The Department of Justice’s Civil Rights Division announced Friday that the DOJ and the U.S. Attorney’s Office for the District of Massachusetts have opened an investigation into the Soldiers’ Home in Holyoke to examine whether the nursing facility violated the rights of residents by failing to provide them adequate medical care generally, and during, the coronavirus pandemic.
Since late March, at least 32 patients have reportedly died at the Massachusetts nursing home. Twenty-eight of the victims have tested positive for COVID-19.
According to the state’s Executive Office of Health and Human Services (EOHHS), which runs the nursing facility, as of April 9, sixty-nine residents and 68 staff had tested positive for coronavirus. Forty-six residents who tested negative were moved to a nearby hospital to keep them safe from the virus.
“Our hearts go out to the families of the veterans who passed away,” stated Eric Dreiband, Assistant Attorney General for Civil Rights. “We owe it to the veterans, their families, and the public to investigate the facts, determine what happened, ensure compliance with the Civil Rights of Institutionalized Persons Act, and protect those veterans who continue to reside at the Soldiers’ Home.”

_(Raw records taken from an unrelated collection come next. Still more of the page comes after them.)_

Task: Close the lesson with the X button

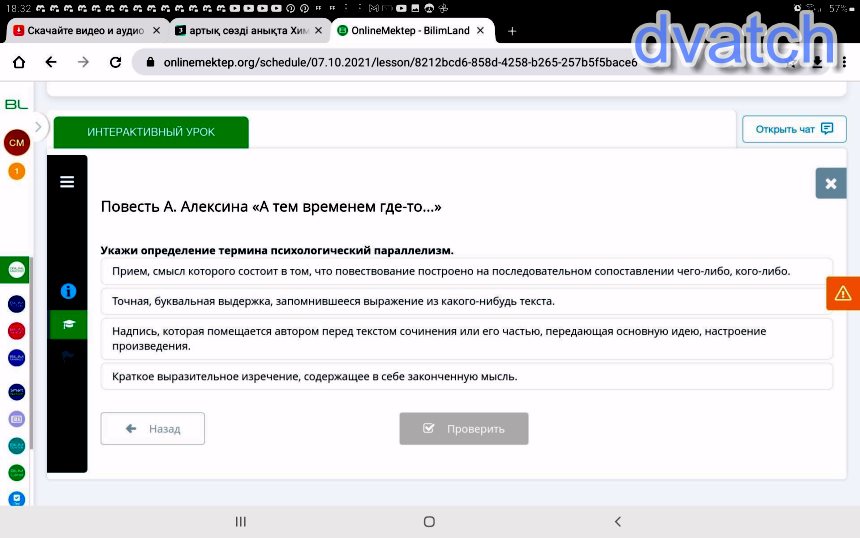Action: coord(830,184)
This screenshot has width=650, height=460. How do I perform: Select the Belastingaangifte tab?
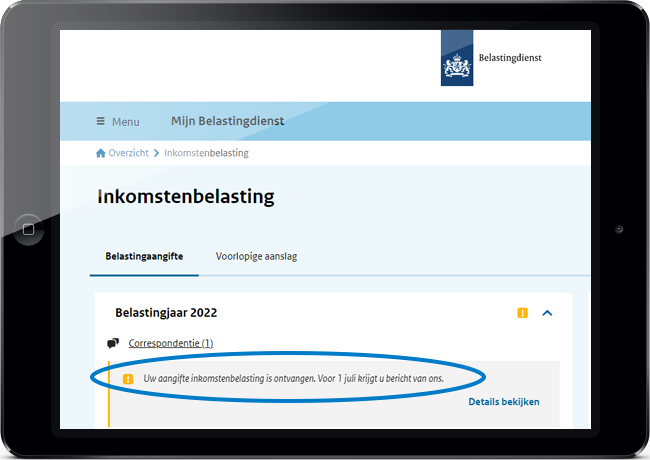(144, 256)
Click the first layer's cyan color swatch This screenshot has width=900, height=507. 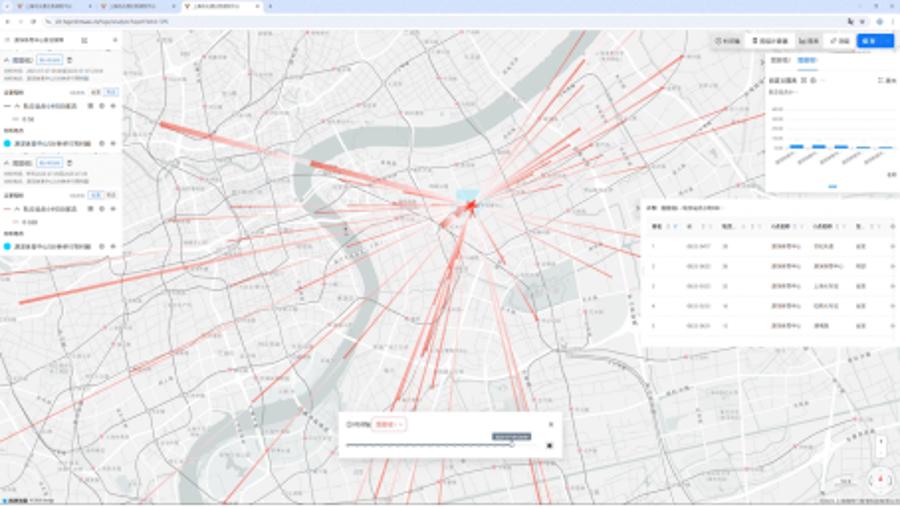(x=8, y=143)
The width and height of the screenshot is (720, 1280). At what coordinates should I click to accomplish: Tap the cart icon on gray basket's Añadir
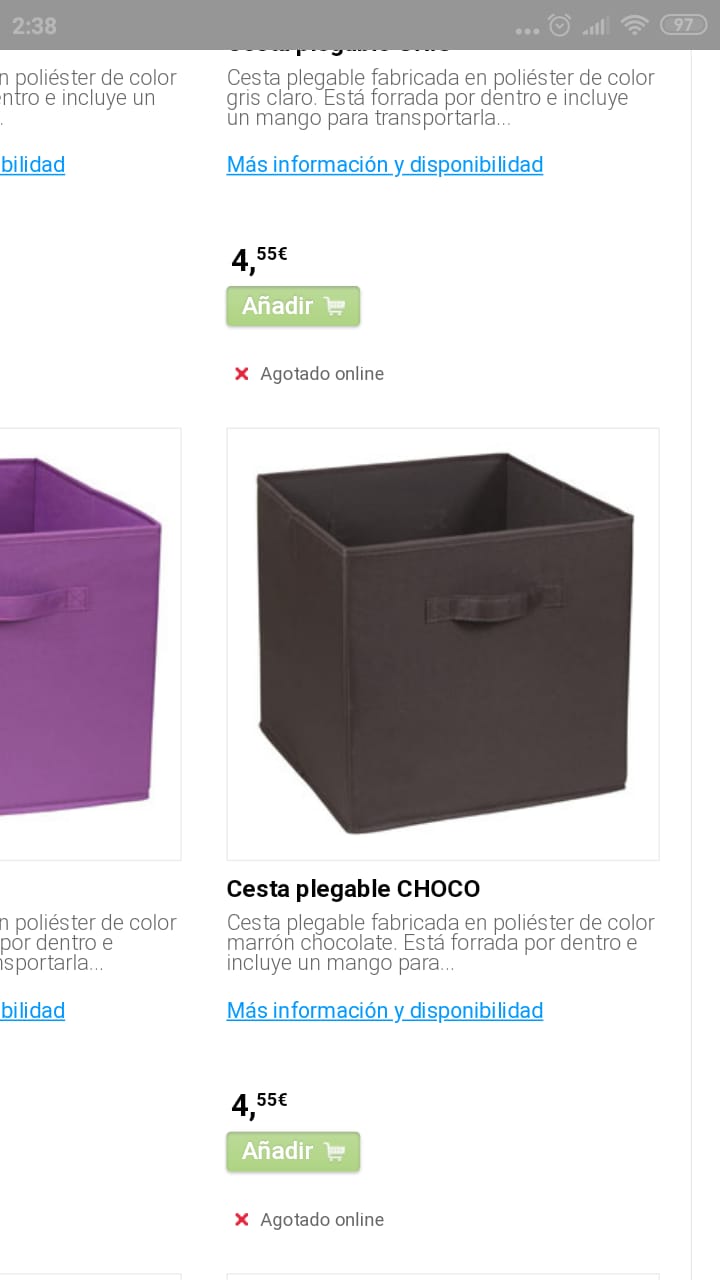(x=334, y=307)
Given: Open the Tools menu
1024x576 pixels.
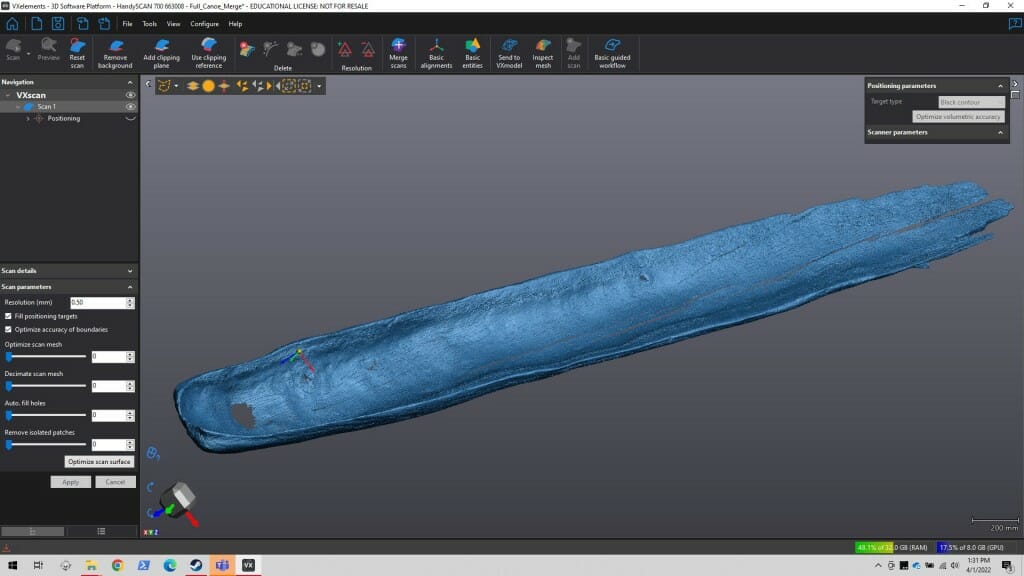Looking at the screenshot, I should (148, 23).
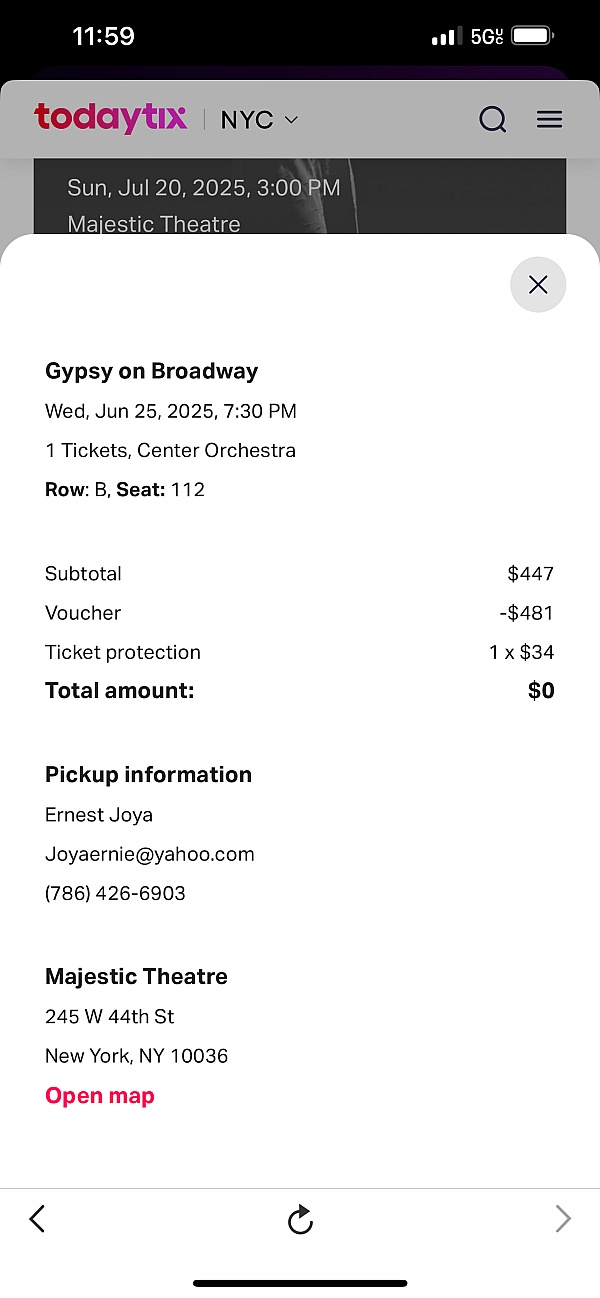Reload the page with refresh icon
Screen dimensions: 600x1298
[300, 1219]
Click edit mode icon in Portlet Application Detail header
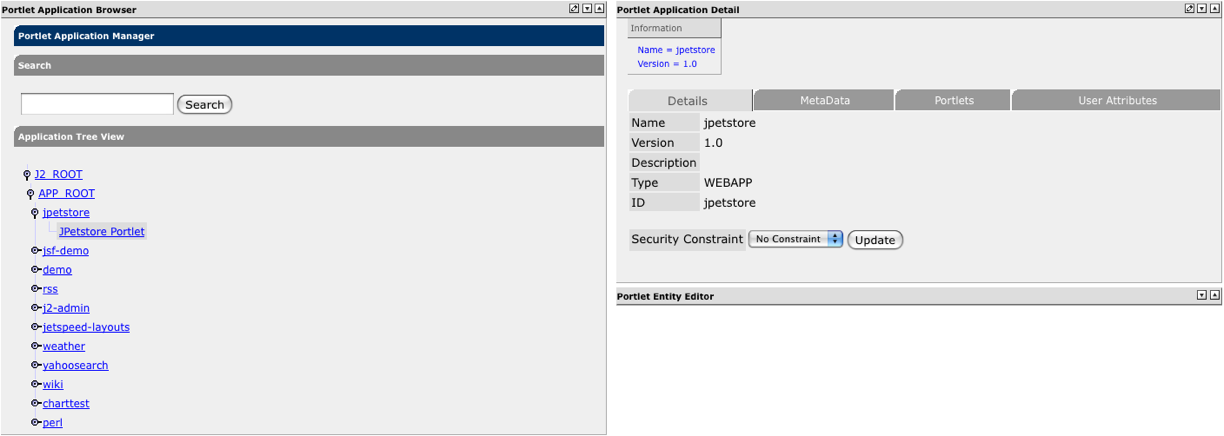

“It would be difficult to overstate our obligation to the health and well-being of elderly and disabled military veterans and, by extension, to their families. The federal Civil Rights of Institutionalized Persons Act specifically protects the rights of those confined in state facilities like the Holyoke Soldiers’ Home,” said U.S. Attorney Andrew Lelling in a recent press release. “We will aggressively investigate recent events at the Home and, as needed, require the Commonwealth to adopt reforms to ensure patient safety in the future. My condolences to the families of those veterans who died while in the Home’s care; we will get to the bottom of what happened here.”